The data modeling layer in startup analytics – DBT vs Matillion vs LookML and more

The data modeling layer in startup analytics – DBT vs Matillion vs LookML and more

Hey data team – why does the revenue in my dashboard not match the revenue in this other view? -Every Executive Ever

If you’ve been in data analytics for any amount of time, I’m sure you can relate to a question like this. Often, the answer is that the analyst who did the calculation for one view did a slightly different calculation the second time around. Maybe that analyst was you!

Fix this using a modeling layer in your analytics stack.

I agree with Tristan Handy’s analytics for startups view of the world. Once you’ve read that (or some of my past posts), you know that you should have an ingest layer, a modeling layer, and a visualization layer.
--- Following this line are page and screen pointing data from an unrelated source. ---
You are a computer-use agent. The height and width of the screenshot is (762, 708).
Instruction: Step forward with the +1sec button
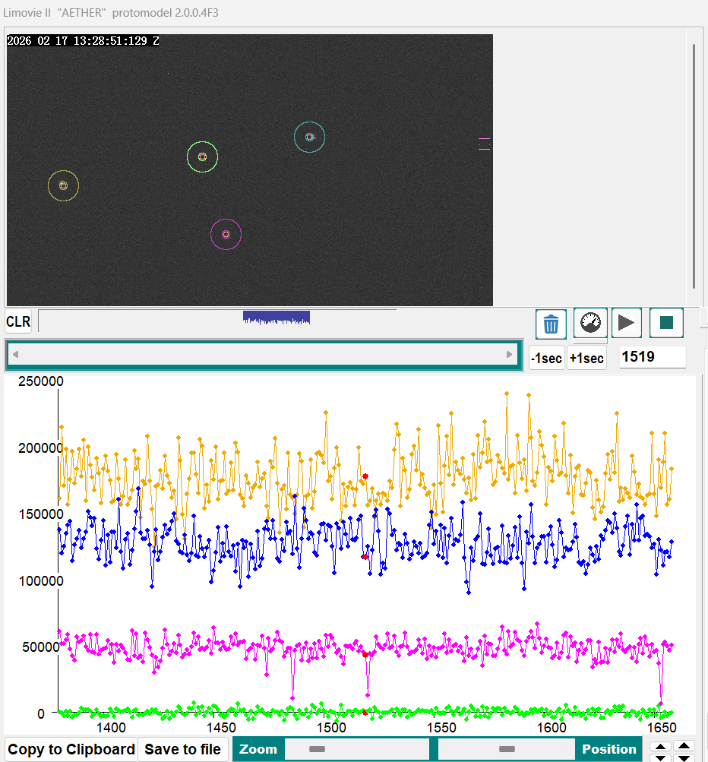point(586,358)
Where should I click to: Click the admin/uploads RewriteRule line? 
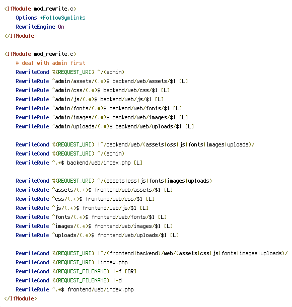point(105,126)
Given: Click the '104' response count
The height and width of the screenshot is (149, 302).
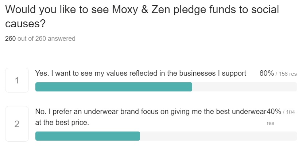Looking at the screenshot, I should point(291,112).
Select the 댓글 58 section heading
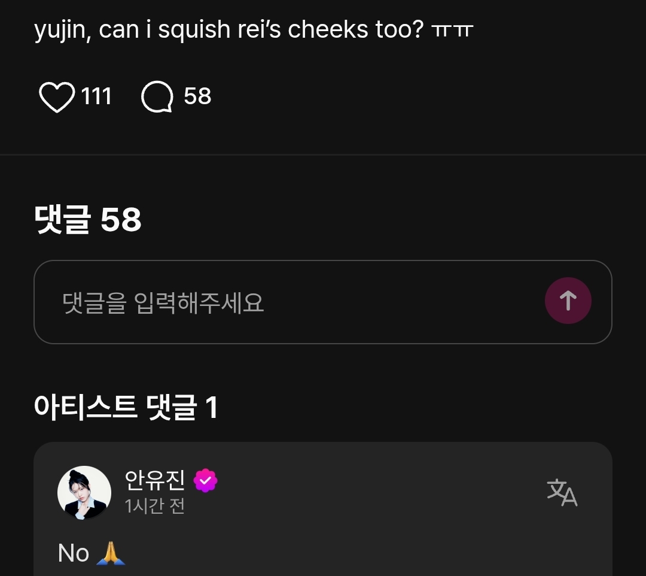646x576 pixels. (88, 220)
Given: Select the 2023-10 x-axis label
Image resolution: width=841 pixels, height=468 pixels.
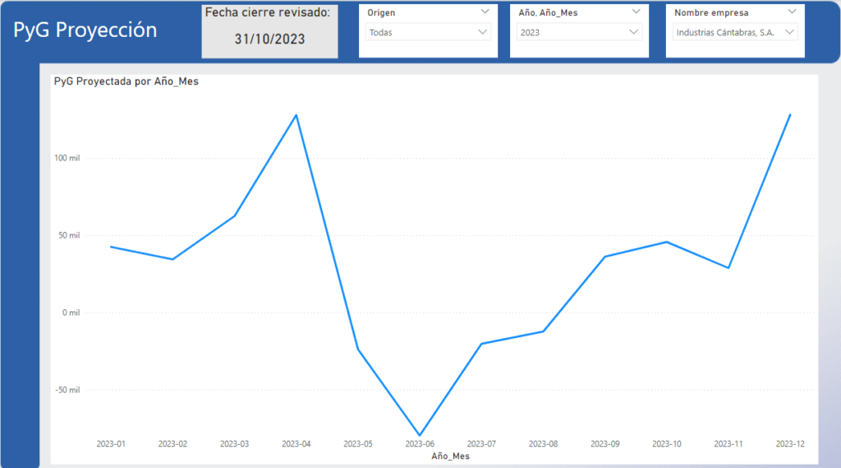Looking at the screenshot, I should [666, 444].
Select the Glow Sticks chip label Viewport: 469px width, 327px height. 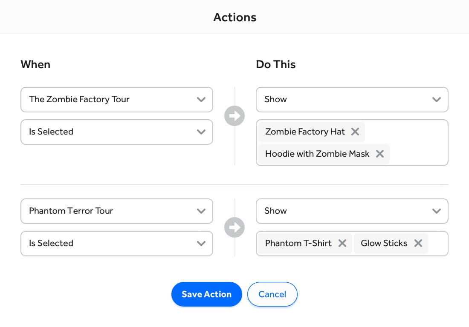coord(383,243)
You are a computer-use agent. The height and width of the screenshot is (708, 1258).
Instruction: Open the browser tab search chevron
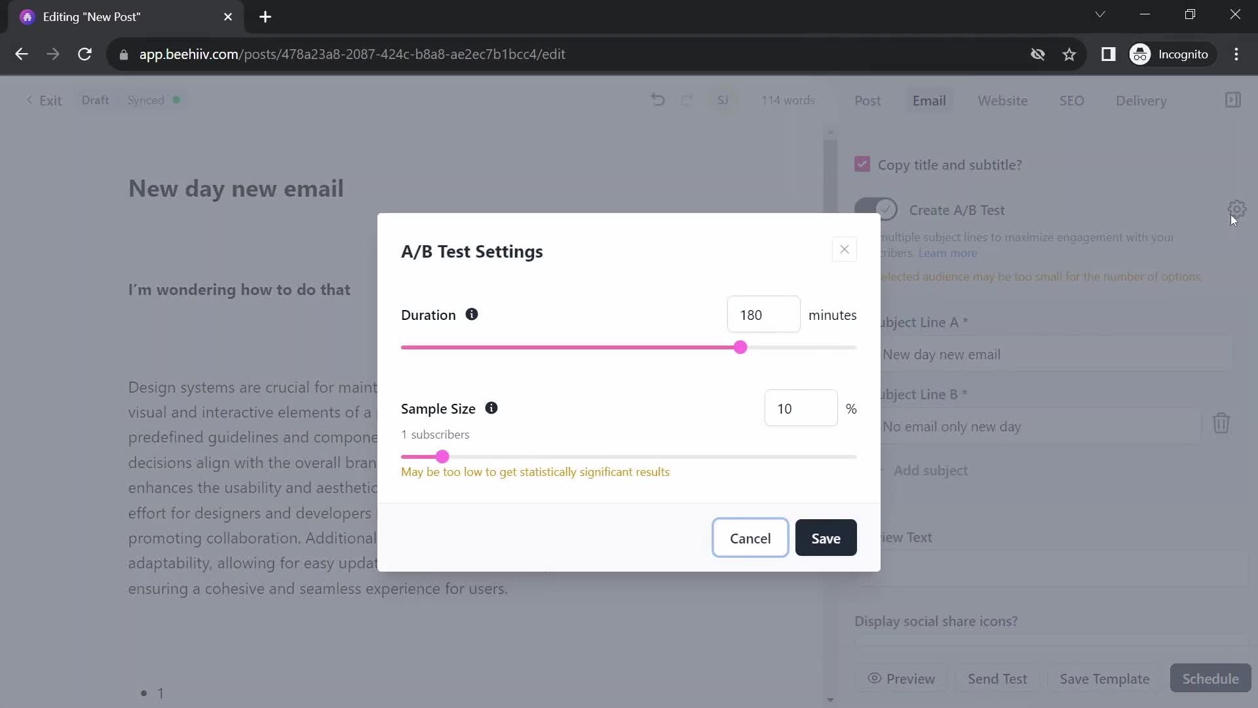(x=1100, y=14)
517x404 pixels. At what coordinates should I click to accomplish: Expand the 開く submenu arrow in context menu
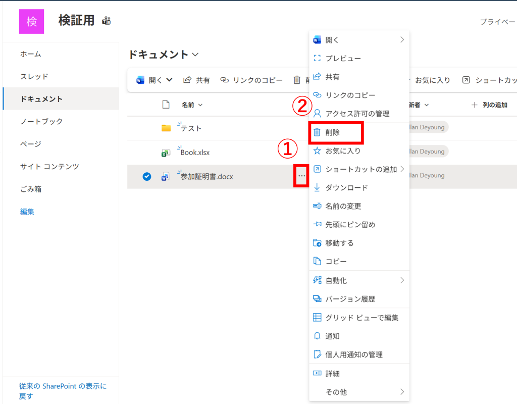click(402, 40)
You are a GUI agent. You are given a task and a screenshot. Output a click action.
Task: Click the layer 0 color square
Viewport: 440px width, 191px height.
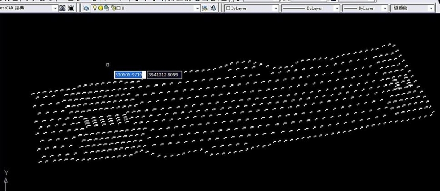[x=118, y=8]
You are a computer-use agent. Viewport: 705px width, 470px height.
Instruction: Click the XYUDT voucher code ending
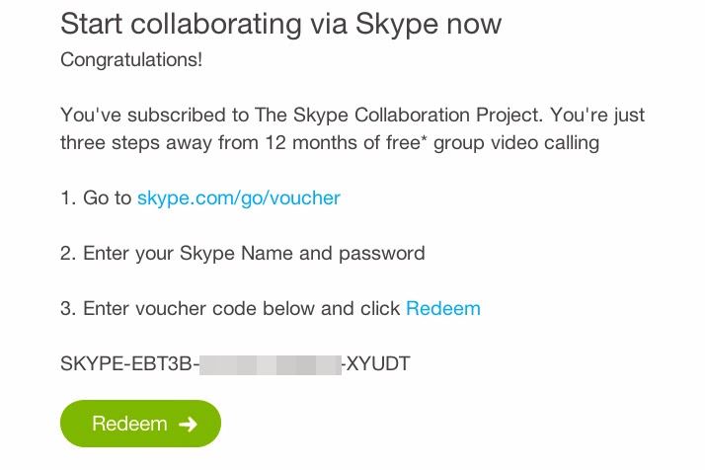[x=378, y=364]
Note that there’s definite overloaded and confusing terminology in the industry around the word modeling. I specifically am not talking about building a machine learning model, a financial model, or any sort of projection or analysis. I’m talking about dimensional modeling.

Why do I even need this layer?

Consistency, repeatability, and time-savings

Most beginner analysts will work with the data as-is. The lowest-impact request you can make of an engineering team is a read-only replica of the database. The problem here is that data in a production database is optimized for production use cases – not analysis or BI.
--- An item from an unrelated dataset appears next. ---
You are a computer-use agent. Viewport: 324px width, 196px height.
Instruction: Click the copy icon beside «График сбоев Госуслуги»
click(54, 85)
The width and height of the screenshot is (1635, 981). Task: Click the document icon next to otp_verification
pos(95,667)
There’s probably no history of changes, it may not allow window functions, and standard analytical queries will take a join of several tables.

On the other hand, a data warehouse that’s optimized for analytics will have a totally different structure. It will denormalize many of the database tables, will store the history of slowly changing dimensions, and will flatten tables into a 1-per-transaction or 1-per-business-entity structure so that table counts and sums make sense.
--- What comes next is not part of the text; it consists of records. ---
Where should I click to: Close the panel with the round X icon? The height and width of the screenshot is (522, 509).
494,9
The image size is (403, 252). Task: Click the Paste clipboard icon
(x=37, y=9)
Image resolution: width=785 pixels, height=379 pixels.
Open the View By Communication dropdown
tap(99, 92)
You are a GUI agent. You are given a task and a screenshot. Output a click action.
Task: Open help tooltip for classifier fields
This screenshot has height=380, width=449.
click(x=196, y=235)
Perhaps most importantly, well-modeled data is reusable across multiple analyses. When someone asks for user count, a well-modeled users dimension is the go-to place. When you ask about revenue, there’s a single source of truth for that number instead of every analyst creating their own calculation off-the-cuff. This way you’ll get less of the questions that started this post!

Every time an analyst or data scientist is able to use well-modeled data instead of having to reinvent the wheel, there’s huge time-savings associated.

There are literal books written on this subject, so giving you an entire data warehouse philosophy is not my intent here. The current head of the Zapier data team Muness Castle recommends the Kimball modeling book The Data Warehouse Toolkit. If you want more information about how and why you should structure your data warehouse, go read it! If that doesn’t sell you on the need for this intermediate step in your analyses, let me know, and I’ll work on a post specifically about this!

For the rest of this piece, I want to evaluate a number of common options for implementing this modeling layer.

Maybe the most common option: Roll your own (SQL queries, python scripts, etc)

Without well-formed thoughts around data modeling and analysts’ needs at a company level, it’s likely that a Data Analyst or Data Scientist will end up adhoc modeling what they need as the need it.

This path requires the least up front spend and is the fastest implementation. It’s also the default path that will happen with no planning. So that’s a benefit, I guess.

But seriously! If you plan to be a data-driven organization (enough that you have someone thinking about these types of data structures at all), don’t let inertia carry you! If you invest the time up front, you’ll solve a ton of heartburn for yourself, later.

So, what are our better options?

DBT

Tristan and Fishtown’s vision for DBT is

a command line tool that enables data analysts and engineers to transform data in their warehouses more effectively.

He wants to provide an opensource, transferable skillset and framework that analysts can work in, and maintain data models in their warehouse. This is an extremely noble goal, and I’m a supporter.

Benefits

DBT is mostly a SQL-focused tool.

Most strong analysts already have a strong SQL background, and the learnings that they have while working with DBT will instantly transfer to skills that they use in a normal day-to-day.

The team is adding new functionality regularly, and are in it for the long haul.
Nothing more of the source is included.